((

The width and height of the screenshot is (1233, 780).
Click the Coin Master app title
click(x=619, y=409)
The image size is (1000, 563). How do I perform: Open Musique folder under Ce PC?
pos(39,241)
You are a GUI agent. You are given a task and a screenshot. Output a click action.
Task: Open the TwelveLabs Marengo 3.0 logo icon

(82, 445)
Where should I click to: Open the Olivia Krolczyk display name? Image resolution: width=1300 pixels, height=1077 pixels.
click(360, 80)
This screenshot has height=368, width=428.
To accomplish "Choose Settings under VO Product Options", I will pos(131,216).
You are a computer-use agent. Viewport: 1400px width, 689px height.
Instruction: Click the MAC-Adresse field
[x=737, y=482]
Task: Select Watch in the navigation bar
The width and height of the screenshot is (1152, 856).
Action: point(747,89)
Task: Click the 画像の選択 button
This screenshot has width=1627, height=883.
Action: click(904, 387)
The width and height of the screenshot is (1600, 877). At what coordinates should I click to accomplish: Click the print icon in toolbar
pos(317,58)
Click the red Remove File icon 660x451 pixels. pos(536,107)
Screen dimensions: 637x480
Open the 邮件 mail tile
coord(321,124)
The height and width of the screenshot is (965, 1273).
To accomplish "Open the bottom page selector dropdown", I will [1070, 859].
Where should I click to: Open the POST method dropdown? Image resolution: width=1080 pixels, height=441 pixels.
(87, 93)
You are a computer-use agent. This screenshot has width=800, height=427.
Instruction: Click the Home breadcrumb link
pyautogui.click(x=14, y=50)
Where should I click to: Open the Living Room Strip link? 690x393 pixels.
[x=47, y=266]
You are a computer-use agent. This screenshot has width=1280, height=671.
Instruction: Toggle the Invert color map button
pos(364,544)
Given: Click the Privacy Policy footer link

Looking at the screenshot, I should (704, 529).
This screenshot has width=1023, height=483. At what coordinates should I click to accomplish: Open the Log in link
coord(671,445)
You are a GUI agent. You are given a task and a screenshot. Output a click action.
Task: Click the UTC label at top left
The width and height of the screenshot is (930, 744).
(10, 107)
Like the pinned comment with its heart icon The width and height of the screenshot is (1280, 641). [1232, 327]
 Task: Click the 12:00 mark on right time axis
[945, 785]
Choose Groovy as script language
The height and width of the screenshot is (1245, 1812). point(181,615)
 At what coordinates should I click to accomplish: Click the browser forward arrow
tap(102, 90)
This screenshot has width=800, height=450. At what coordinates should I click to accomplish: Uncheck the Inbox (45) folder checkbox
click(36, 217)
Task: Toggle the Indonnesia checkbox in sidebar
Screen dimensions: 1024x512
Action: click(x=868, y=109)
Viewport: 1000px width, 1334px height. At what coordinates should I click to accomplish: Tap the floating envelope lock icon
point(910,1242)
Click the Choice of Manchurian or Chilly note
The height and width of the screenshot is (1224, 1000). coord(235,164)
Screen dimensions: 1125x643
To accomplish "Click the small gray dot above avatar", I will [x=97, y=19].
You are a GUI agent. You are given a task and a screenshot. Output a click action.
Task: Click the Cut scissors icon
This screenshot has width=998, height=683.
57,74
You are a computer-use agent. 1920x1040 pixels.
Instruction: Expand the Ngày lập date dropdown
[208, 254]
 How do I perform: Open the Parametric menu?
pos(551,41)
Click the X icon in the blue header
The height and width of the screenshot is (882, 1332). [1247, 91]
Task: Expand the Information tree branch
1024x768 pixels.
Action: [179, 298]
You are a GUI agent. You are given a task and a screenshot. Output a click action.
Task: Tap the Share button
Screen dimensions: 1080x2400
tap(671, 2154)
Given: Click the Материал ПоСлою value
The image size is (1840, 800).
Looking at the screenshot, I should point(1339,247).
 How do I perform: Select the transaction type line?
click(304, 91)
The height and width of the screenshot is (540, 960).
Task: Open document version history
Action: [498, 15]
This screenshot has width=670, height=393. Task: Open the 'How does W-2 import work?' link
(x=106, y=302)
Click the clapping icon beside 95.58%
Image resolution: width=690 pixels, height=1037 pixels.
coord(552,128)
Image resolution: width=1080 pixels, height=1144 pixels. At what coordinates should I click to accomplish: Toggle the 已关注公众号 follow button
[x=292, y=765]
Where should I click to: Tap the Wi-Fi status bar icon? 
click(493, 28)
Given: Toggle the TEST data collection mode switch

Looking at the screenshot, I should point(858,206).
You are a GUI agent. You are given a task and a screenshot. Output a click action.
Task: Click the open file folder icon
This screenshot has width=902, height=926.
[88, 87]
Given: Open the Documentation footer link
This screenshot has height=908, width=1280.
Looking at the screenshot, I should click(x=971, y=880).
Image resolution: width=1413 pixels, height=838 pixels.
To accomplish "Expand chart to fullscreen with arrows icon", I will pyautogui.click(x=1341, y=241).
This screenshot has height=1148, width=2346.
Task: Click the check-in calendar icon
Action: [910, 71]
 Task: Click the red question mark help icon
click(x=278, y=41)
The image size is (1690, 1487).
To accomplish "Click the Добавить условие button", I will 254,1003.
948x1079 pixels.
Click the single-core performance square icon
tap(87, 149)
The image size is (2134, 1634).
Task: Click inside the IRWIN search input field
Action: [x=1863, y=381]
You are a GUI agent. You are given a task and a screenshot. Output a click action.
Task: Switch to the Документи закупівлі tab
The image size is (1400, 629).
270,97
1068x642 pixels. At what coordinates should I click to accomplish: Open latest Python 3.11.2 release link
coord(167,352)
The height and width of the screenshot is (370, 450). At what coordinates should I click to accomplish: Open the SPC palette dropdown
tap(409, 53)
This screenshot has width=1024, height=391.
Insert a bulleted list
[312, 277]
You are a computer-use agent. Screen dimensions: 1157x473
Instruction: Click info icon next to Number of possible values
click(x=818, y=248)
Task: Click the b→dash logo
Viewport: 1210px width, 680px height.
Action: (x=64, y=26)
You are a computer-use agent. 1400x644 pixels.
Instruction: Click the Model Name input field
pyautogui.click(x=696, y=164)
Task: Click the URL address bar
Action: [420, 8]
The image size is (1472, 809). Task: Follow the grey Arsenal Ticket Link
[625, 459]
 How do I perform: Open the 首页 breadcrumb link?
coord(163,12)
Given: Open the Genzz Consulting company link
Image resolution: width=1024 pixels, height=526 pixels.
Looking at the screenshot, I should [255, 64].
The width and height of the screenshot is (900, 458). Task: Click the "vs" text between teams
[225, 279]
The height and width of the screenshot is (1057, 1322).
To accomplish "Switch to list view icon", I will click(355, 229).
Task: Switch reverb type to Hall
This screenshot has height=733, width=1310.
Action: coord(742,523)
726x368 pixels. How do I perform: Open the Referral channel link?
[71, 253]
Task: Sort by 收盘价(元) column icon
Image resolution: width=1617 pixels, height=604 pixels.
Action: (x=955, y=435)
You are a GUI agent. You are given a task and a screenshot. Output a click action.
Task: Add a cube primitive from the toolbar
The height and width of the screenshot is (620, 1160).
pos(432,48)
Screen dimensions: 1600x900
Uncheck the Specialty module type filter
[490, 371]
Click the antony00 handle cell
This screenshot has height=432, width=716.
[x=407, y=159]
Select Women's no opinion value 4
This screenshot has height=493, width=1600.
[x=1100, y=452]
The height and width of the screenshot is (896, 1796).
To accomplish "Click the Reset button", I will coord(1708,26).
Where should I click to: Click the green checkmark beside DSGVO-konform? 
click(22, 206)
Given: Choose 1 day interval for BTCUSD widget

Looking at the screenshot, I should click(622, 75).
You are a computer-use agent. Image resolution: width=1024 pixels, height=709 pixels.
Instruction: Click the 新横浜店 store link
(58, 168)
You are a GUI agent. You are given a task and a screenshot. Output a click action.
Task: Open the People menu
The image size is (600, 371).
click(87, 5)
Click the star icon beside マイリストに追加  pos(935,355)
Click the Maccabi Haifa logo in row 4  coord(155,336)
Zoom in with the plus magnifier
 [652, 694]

))

For each line above that carries the word "computer", copy it out.

**Exercise answer**
You are a computer-use agent. Viewport: 1400px width, 689px height.
You are a computer-use agent. This screenshot has width=800, height=427.
You are a computer-use agent. This screenshot has width=1280, height=671.
You are a computer-use agent. 1920x1040 pixels.
You are a computer-use agent. Screen dimensions: 1157x473
You are a computer-use agent. 1400x644 pixels.
You are a computer-use agent. Image resolution: width=1024 pixels, height=709 pixels.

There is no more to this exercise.